Stored data entries
***
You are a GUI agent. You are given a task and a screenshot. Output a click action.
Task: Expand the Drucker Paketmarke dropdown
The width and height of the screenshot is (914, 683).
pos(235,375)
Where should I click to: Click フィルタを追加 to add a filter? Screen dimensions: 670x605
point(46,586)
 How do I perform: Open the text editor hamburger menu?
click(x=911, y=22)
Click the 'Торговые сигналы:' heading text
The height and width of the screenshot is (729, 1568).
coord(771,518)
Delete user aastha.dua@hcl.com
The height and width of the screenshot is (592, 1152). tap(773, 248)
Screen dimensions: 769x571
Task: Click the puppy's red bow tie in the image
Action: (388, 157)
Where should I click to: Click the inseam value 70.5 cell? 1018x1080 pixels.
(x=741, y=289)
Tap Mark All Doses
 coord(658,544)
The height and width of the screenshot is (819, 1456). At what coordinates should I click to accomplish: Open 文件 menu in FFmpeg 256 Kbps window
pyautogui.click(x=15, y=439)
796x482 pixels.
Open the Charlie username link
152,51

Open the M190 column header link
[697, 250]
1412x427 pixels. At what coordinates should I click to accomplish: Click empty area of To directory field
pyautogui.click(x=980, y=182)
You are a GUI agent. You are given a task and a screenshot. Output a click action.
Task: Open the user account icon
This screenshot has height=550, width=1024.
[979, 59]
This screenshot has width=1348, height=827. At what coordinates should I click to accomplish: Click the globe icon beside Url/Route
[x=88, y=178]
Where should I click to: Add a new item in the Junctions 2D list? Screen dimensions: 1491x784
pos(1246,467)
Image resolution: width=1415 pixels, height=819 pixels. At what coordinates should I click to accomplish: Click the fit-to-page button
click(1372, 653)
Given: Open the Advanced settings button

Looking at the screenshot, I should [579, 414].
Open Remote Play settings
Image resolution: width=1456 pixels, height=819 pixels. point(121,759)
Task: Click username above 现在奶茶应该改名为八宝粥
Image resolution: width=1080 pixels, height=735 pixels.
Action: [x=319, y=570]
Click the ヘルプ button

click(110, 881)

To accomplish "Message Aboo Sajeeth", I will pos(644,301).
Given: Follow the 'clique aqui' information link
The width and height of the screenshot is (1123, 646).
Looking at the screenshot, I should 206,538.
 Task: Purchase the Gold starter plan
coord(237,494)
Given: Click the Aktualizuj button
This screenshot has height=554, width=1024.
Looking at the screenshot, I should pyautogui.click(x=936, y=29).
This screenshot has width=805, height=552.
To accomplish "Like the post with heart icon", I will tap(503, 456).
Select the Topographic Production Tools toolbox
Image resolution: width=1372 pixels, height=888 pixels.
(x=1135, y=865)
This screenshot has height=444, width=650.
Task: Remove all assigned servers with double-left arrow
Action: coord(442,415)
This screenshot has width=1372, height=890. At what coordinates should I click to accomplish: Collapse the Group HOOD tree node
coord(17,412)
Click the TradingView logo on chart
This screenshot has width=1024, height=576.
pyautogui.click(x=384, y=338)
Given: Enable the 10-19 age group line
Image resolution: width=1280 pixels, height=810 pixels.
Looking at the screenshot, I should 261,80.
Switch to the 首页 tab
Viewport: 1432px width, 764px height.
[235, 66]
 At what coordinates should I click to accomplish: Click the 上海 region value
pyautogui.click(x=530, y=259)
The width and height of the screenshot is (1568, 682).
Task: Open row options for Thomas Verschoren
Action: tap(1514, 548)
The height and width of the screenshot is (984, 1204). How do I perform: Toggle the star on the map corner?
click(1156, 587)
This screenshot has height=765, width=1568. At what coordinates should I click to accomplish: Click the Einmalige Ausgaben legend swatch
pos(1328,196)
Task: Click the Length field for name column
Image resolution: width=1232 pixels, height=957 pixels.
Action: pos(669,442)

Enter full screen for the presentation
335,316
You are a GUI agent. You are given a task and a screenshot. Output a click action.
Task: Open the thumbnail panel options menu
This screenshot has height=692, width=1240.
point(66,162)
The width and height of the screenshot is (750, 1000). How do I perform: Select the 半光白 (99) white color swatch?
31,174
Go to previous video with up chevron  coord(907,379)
***
*WHAT TO DO*
Write all of the data above again, exactly as given.

*RESULT OF THE EXERCISE*
You are a GUI agent. You are given a task and a screenshot. Output a click action.
Task: Expand the Drucker Paketmarke dropdown
The width and height of the screenshot is (914, 683).
pos(235,375)
Where should I click to: Click フィルタを追加 to add a filter? Screen dimensions: 670x605
point(46,586)
 How do I perform: Open the text editor hamburger menu?
click(x=911, y=22)
Click the 'Торговые сигналы:' heading text
The height and width of the screenshot is (729, 1568).
coord(771,518)
Delete user aastha.dua@hcl.com
The height and width of the screenshot is (592, 1152). tap(773, 248)
Screen dimensions: 769x571
Task: Click the puppy's red bow tie in the image
Action: (388, 157)
Where should I click to: Click the inseam value 70.5 cell? 1018x1080 pixels.
(x=741, y=289)
Tap Mark All Doses
 coord(658,544)
The height and width of the screenshot is (819, 1456). At what coordinates should I click to accomplish: Open 文件 menu in FFmpeg 256 Kbps window
pyautogui.click(x=15, y=439)
796x482 pixels.
Open the Charlie username link
152,51

Open the M190 column header link
[697, 250]
1412x427 pixels. At what coordinates should I click to accomplish: Click empty area of To directory field
pyautogui.click(x=980, y=182)
You are a GUI agent. You are given a task and a screenshot. Output a click action.
Task: Open the user account icon
This screenshot has height=550, width=1024.
[979, 59]
This screenshot has width=1348, height=827. At what coordinates should I click to accomplish: Click the globe icon beside Url/Route
[x=88, y=178]
Where should I click to: Add a new item in the Junctions 2D list? Screen dimensions: 1491x784
pos(1246,467)
Image resolution: width=1415 pixels, height=819 pixels. At what coordinates should I click to accomplish: Click the fit-to-page button
click(1372, 653)
Given: Open the Advanced settings button

Looking at the screenshot, I should [579, 414].
Open Remote Play settings
Image resolution: width=1456 pixels, height=819 pixels. point(121,759)
Task: Click username above 现在奶茶应该改名为八宝粥
Image resolution: width=1080 pixels, height=735 pixels.
Action: [x=319, y=570]
Click the ヘルプ button

click(110, 881)

To accomplish "Message Aboo Sajeeth", I will pos(644,301).
Given: Follow the 'clique aqui' information link
The width and height of the screenshot is (1123, 646).
Looking at the screenshot, I should 206,538.
 Task: Purchase the Gold starter plan
coord(237,494)
Given: Click the Aktualizuj button
This screenshot has height=554, width=1024.
Looking at the screenshot, I should pyautogui.click(x=936, y=29).
This screenshot has width=805, height=552.
To accomplish "Like the post with heart icon", I will tap(503, 456).
Select the Topographic Production Tools toolbox
Image resolution: width=1372 pixels, height=888 pixels.
(x=1135, y=865)
This screenshot has height=444, width=650.
Task: Remove all assigned servers with double-left arrow
Action: coord(442,415)
This screenshot has width=1372, height=890. At what coordinates should I click to accomplish: Collapse the Group HOOD tree node
coord(17,412)
Click the TradingView logo on chart
This screenshot has width=1024, height=576.
pyautogui.click(x=384, y=338)
Given: Enable the 10-19 age group line
Image resolution: width=1280 pixels, height=810 pixels.
Looking at the screenshot, I should 261,80.
Switch to the 首页 tab
Viewport: 1432px width, 764px height.
[235, 66]
 At what coordinates should I click to accomplish: Click the 上海 region value
pyautogui.click(x=530, y=259)
The width and height of the screenshot is (1568, 682).
Task: Open row options for Thomas Verschoren
Action: tap(1514, 548)
The height and width of the screenshot is (984, 1204). How do I perform: Toggle the star on the map corner?
click(1156, 587)
This screenshot has height=765, width=1568. At what coordinates should I click to accomplish: Click the Einmalige Ausgaben legend swatch
pos(1328,196)
Task: Click the Length field for name column
Image resolution: width=1232 pixels, height=957 pixels.
Action: pos(669,442)

Enter full screen for the presentation
335,316
You are a GUI agent. You are given a task and a screenshot. Output a click action.
Task: Open the thumbnail panel options menu
This screenshot has height=692, width=1240.
point(66,162)
The width and height of the screenshot is (750, 1000). How do I perform: Select the 半光白 (99) white color swatch?
31,174
Go to previous video with up chevron  coord(907,379)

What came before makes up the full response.